So much for nuanced discourse. Maybe next time.


  1. "outrage kills nuanced discourse and without nuanced discourse we can't solve anything. It doesn't mean you can't get angry, but it does mean that your anger isn't going to make your argument convincing."


    I don't know that I've written what I really want to write about this, but I like what you've got.

    1. I like it, too. It gives words to my reluctance to enter discussions that I feel are already at the boiling point.

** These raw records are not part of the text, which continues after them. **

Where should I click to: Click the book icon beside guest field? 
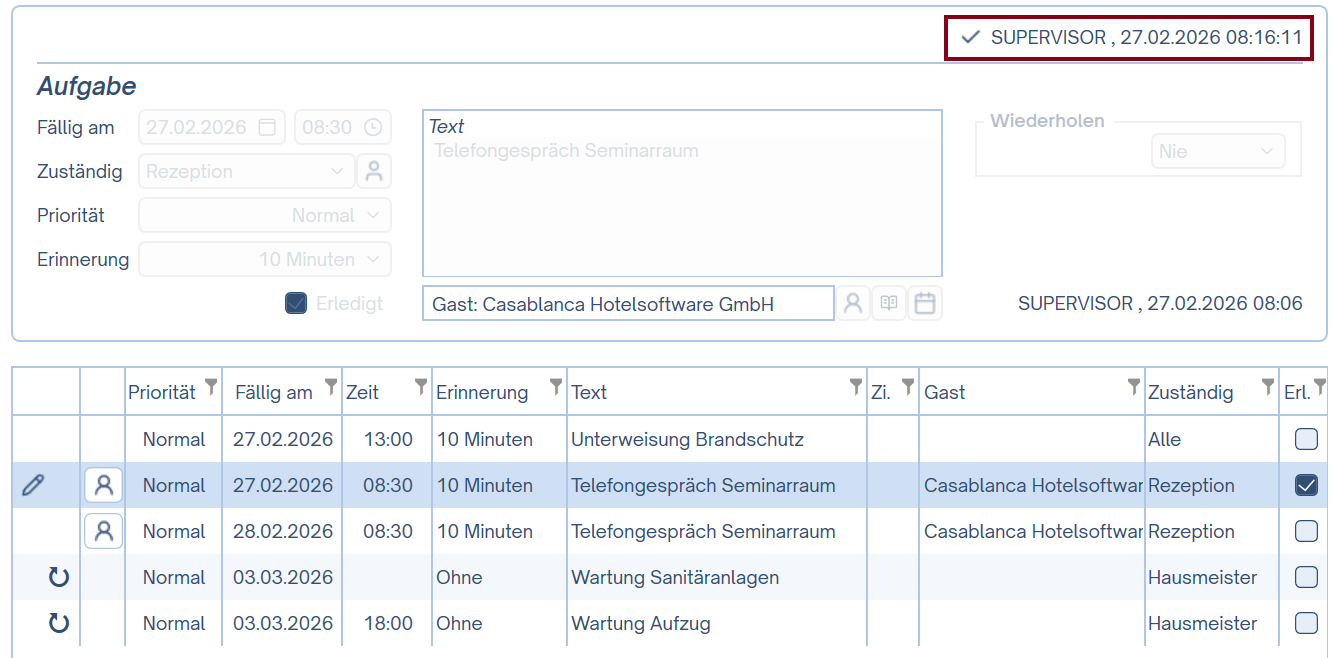pyautogui.click(x=889, y=304)
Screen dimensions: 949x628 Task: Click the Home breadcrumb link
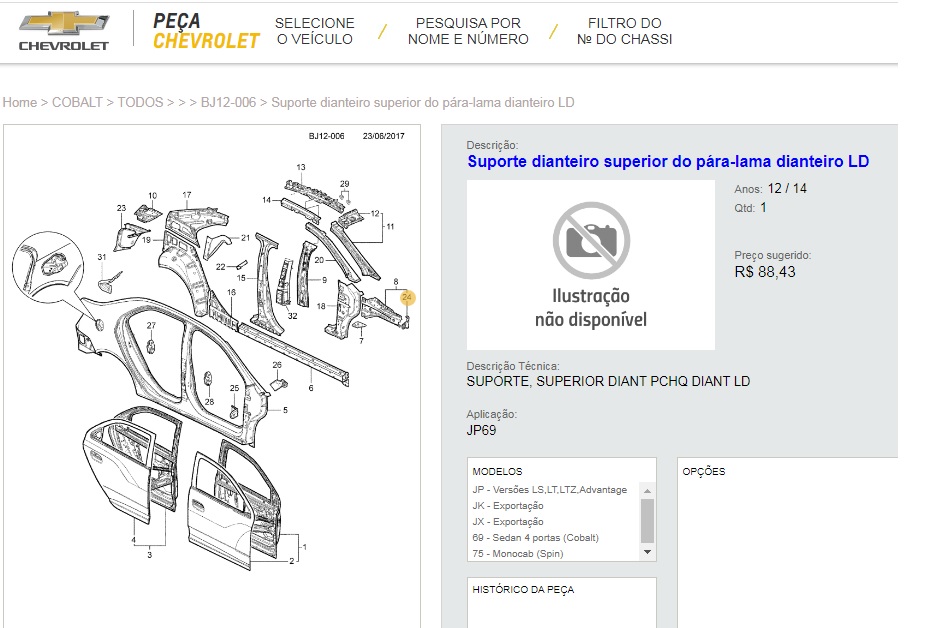pyautogui.click(x=20, y=102)
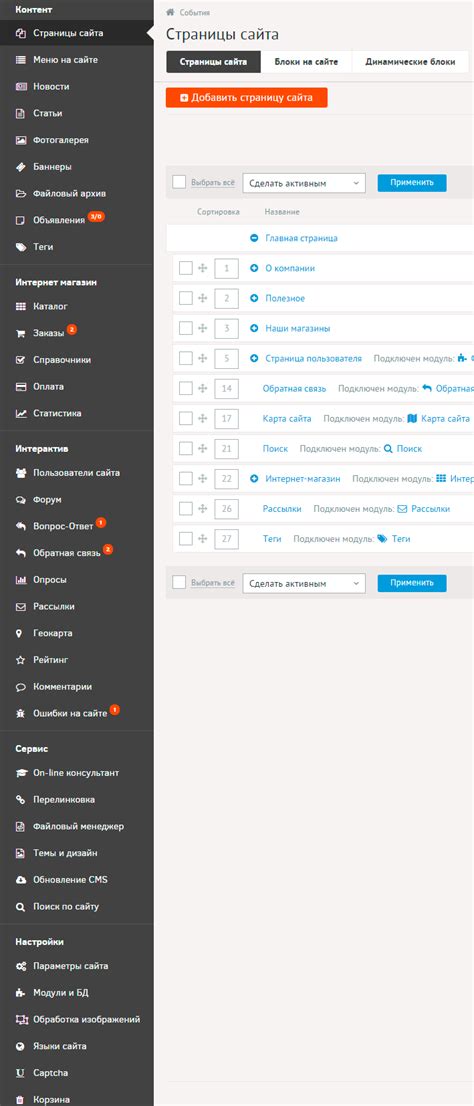Screen dimensions: 474x1106
Task: Click the Добавить страницу сайта button
Action: 247,97
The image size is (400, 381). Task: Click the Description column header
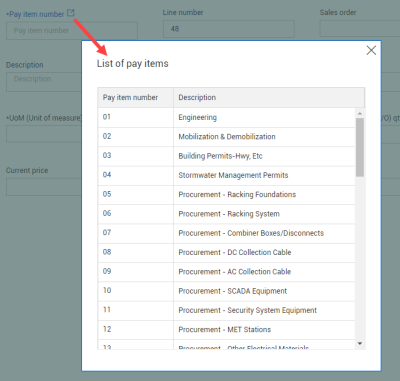[x=269, y=98]
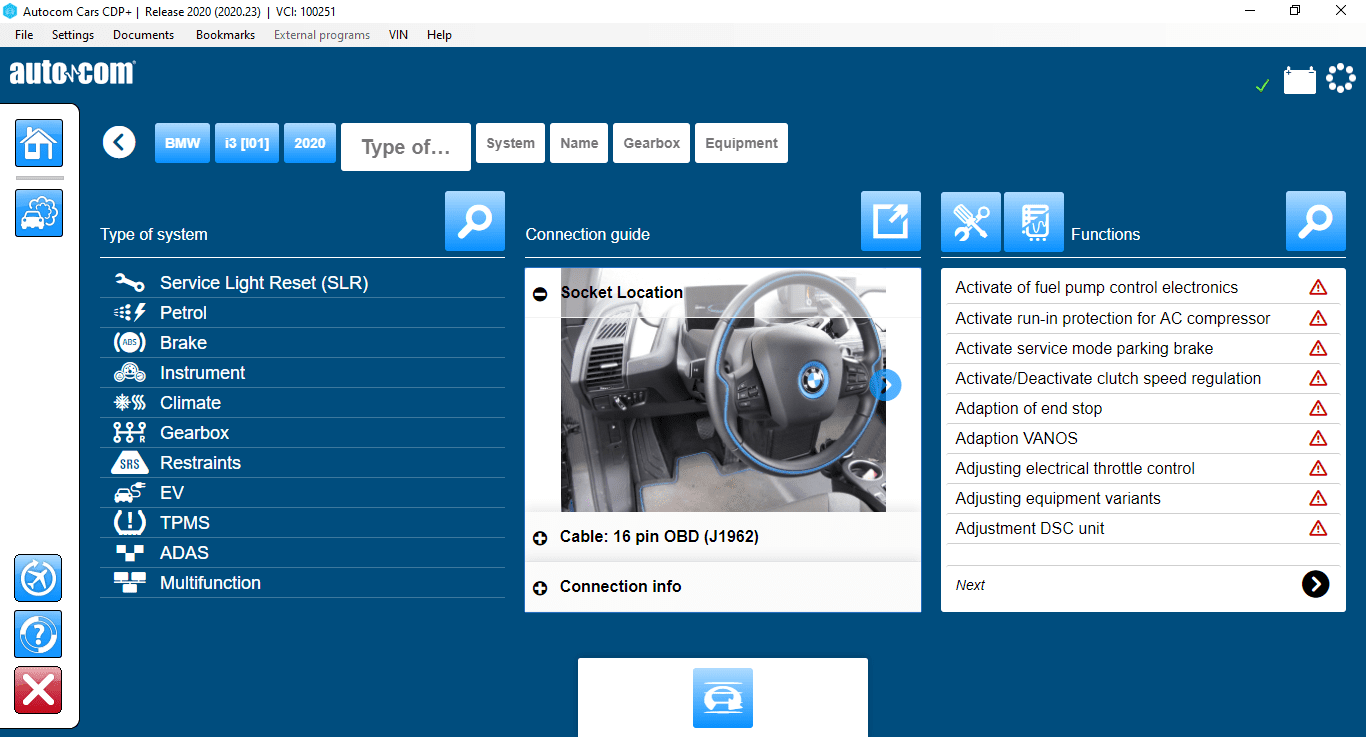Open the vehicle diagnostics sidebar icon
1366x737 pixels.
point(39,213)
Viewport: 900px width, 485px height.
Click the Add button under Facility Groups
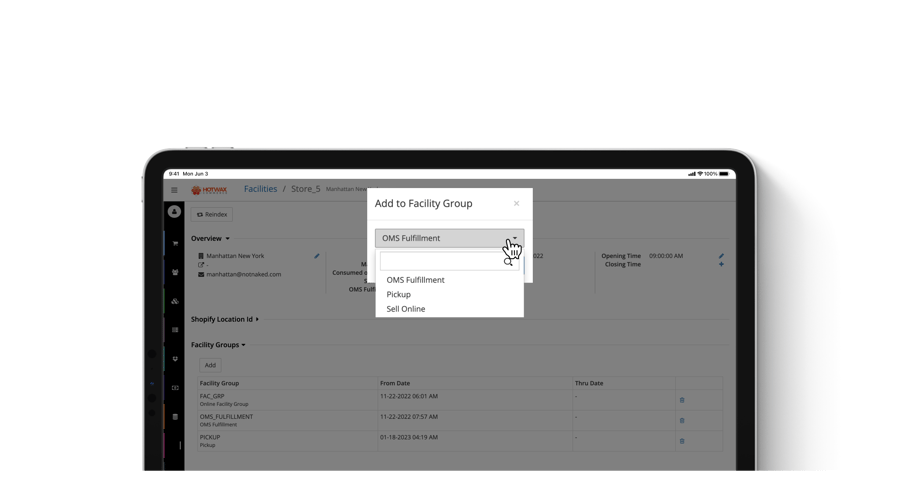(210, 365)

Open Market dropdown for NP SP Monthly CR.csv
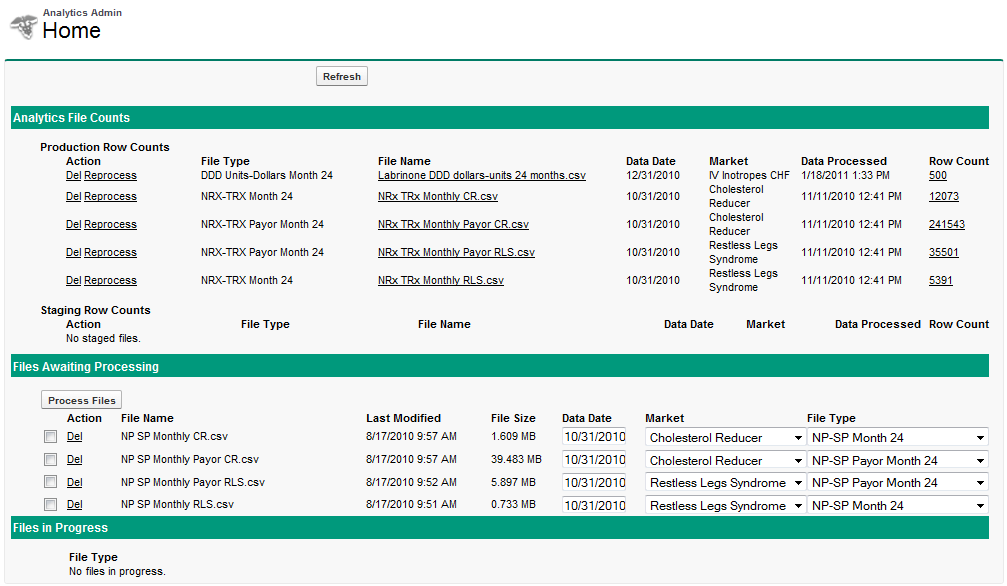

  2. There's a lot to say on the topic. It's hard to argue effectively in emotional situations. All we can do is try to get better, I think. Thanks for helping me work through the process.

  3. Suzanne J-W10:31 AM

    Thank you for putting in to words what I often feel when presented with an overly-passionate argument. Often I agree with the speaker, but where I don't agree is the point at which someone thinks that yelling (either literally or digitally) is going to bring about an outcome that brings us further towards where we need to be.

    I spend a lot of time working with teachers and other adult learners. One of my main goals is to get them to think beyond the black and white, to wallow in the grey for a while and see where that brings you (and in many cases your students). That is where critical thinking and questioning happens, and I think that is where reasoned discourse can actually get us somewhere. Truly, if my own children leave childhood behind with the skills they need to look at situations critically, then I will rest a bit easier for the world.

    Of course, I spend as much time working with those same teachers to move them away from the "sage on the stage"-style of teaching and to more collaborative teaching/learning environments. It's a tough slog most days, but to me, it's one of the important parts of my calling.